▶ **PROMPT**
Pick out every line in the listing below that contains the string "height", treating uppercase and lowercase as different, and copy each of those lines.
=== PROVIDED ENTRIES ===
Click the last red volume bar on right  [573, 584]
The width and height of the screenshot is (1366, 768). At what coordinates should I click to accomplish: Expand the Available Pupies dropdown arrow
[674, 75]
===
=== PROVIDED ENTRIES ===
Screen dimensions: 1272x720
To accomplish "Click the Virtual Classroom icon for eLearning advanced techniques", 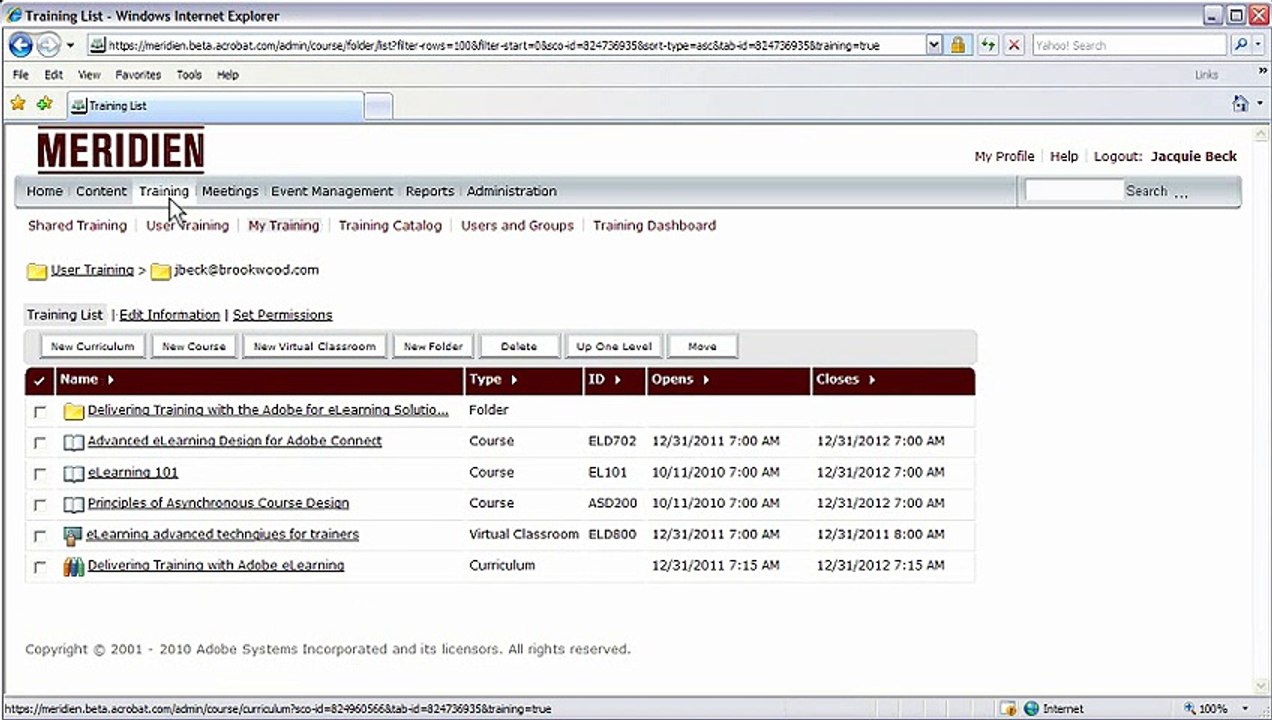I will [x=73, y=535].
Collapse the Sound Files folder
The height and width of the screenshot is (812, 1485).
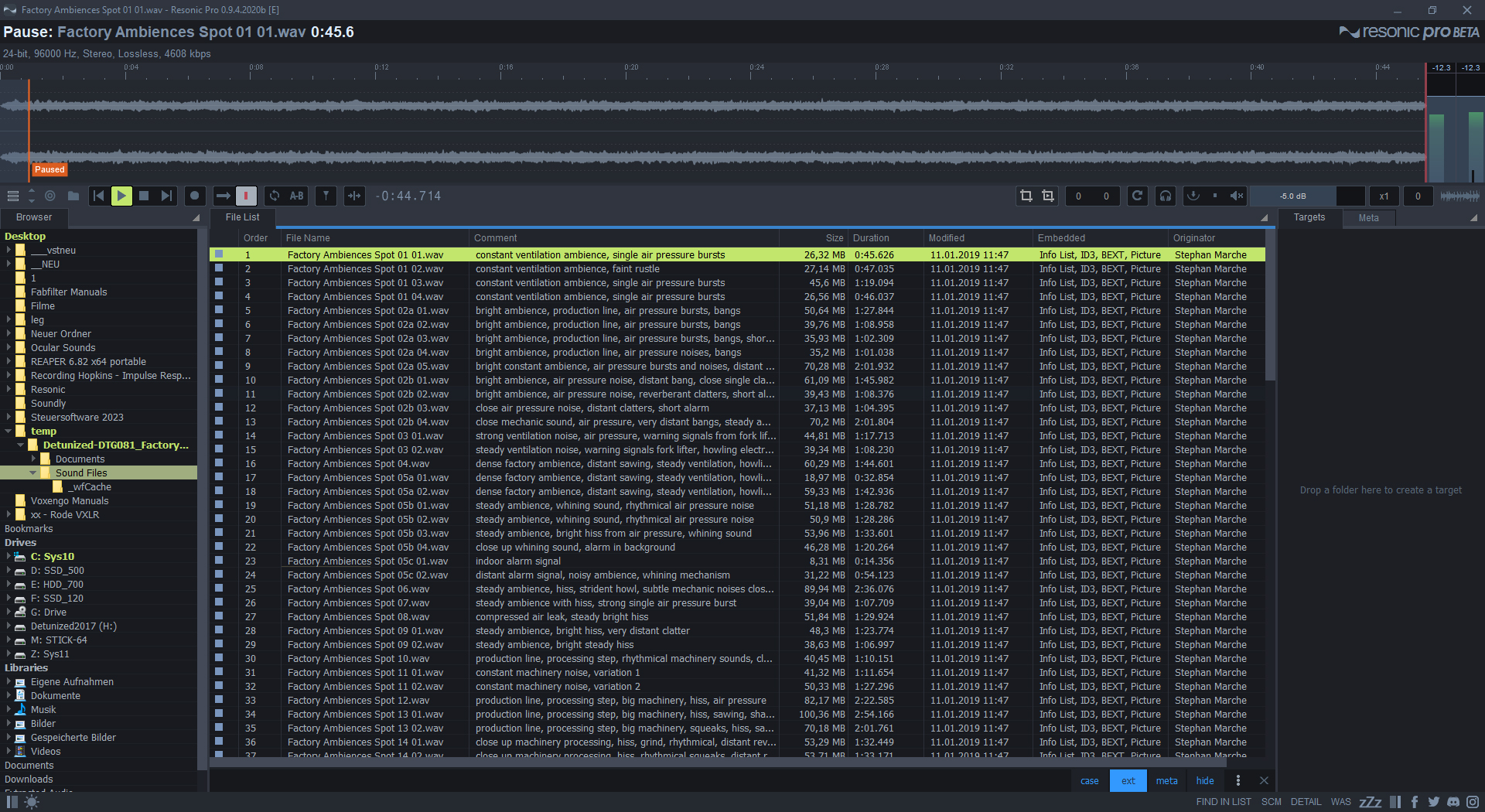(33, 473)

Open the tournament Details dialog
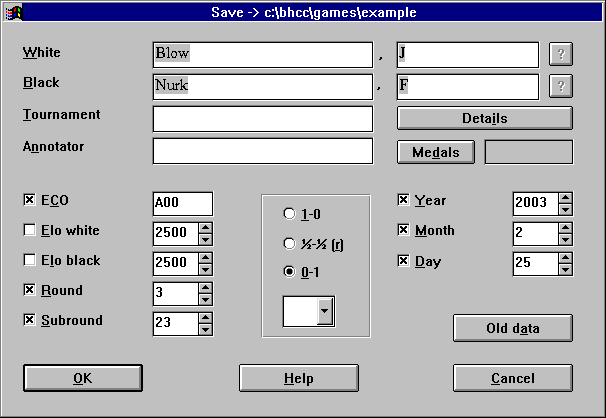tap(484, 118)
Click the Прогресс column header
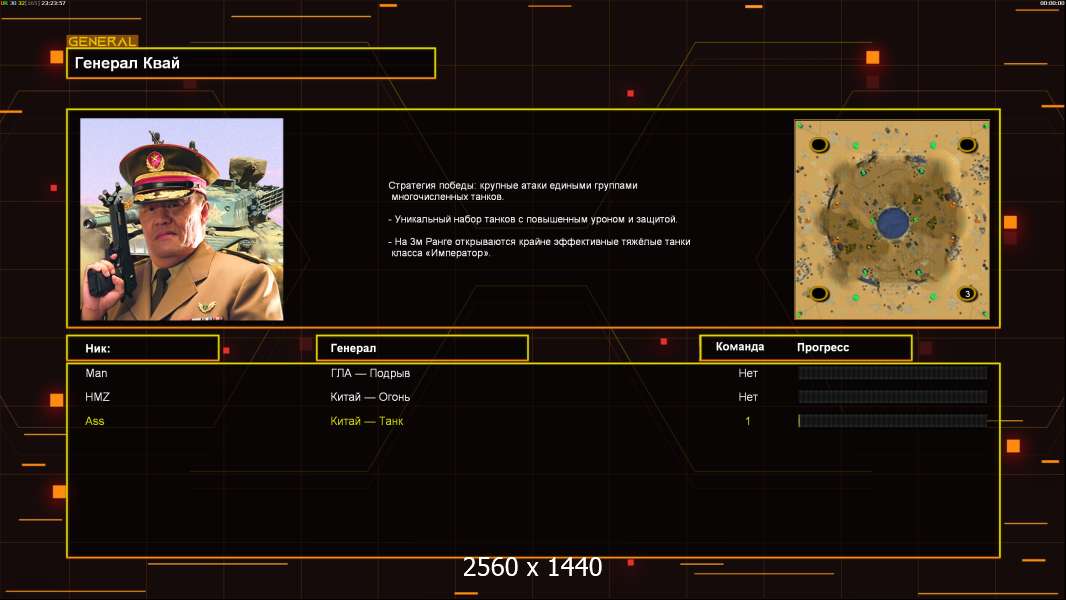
===
▶ **TASK RESULT**
The width and height of the screenshot is (1366, 768). At what coordinates should I click to accomplish: Expand the Available Pupies dropdown arrow
The height and width of the screenshot is (812, 1485).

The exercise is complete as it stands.